Yanagihara (The People in the Trees, 2013) takes the still-bold leap of writing about characters who don’t share her background; in addition to being male, JB is African-American, Malcolm has a black father and white mother, Willem is white, and “Jude’s race was undetermined”—deserted at birth, he was raised in a monastery and had an unspeakably traumatic childhood that’s revealed slowly over the course of the book. Two of them are gay, one straight and one bisexual. There isn’t a single significant female character, and for a long novel, there isn’t much plot. There aren’t even many markers of what’s happening in the outside world; Jude moves to a loft in SoHo as a young man, but we don’t see the neighborhood change from gritty artists’ enclave to glitzy tourist destination. What we get instead is an intensely interior look at the friends’ psyches and relationships, and it’s utterly enthralling. The four men think about work and creativity and success and failure; they cook for each other, compete with each other and jostle for each other’s affection. JB bases his entire artistic career on painting portraits of his friends, while Malcolm takes care of them by designing their apartments and houses. When Jude, as an adult, is adopted by his favorite Harvard law professor, his friends join him for Thanksgiving in Cambridge every year. And when Willem becomes a movie star, they all bask in his glow. Eventually, the tone darkens and the story narrows to focus on Jude as the pain of his past cuts deep into his carefully constructed life.

Aim of the exercise: According to the book review, who adopts Jude when he is an adult? Rely only on the book review when responding.

[Entries on finding words and elements]

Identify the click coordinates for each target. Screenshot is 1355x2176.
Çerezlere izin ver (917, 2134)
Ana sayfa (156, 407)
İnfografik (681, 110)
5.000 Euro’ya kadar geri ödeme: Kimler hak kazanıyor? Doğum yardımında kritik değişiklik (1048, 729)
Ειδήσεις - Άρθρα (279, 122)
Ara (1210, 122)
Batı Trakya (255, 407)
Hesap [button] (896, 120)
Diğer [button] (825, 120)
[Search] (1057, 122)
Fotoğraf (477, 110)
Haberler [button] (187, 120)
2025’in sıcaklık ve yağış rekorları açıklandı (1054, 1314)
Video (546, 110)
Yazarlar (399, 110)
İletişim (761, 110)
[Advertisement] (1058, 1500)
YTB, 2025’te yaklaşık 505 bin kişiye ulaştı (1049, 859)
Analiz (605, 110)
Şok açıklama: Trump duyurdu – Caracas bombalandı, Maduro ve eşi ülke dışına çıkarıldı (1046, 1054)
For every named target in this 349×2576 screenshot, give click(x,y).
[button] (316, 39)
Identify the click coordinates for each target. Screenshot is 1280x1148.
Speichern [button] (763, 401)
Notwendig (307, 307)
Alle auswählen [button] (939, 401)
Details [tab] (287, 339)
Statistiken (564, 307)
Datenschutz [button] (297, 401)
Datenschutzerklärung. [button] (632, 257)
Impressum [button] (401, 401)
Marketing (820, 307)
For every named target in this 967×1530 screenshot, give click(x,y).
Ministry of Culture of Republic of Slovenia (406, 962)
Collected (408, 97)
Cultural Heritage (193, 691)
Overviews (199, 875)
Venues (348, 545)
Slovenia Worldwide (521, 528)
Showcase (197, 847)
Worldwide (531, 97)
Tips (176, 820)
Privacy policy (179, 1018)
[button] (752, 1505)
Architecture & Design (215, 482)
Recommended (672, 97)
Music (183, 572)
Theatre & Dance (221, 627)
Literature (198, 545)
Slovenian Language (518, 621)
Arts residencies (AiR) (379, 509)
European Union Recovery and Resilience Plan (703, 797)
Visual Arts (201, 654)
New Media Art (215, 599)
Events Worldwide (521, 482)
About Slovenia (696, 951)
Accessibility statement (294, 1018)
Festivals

Reply to the task: His favorite Harvard law professor adopts him.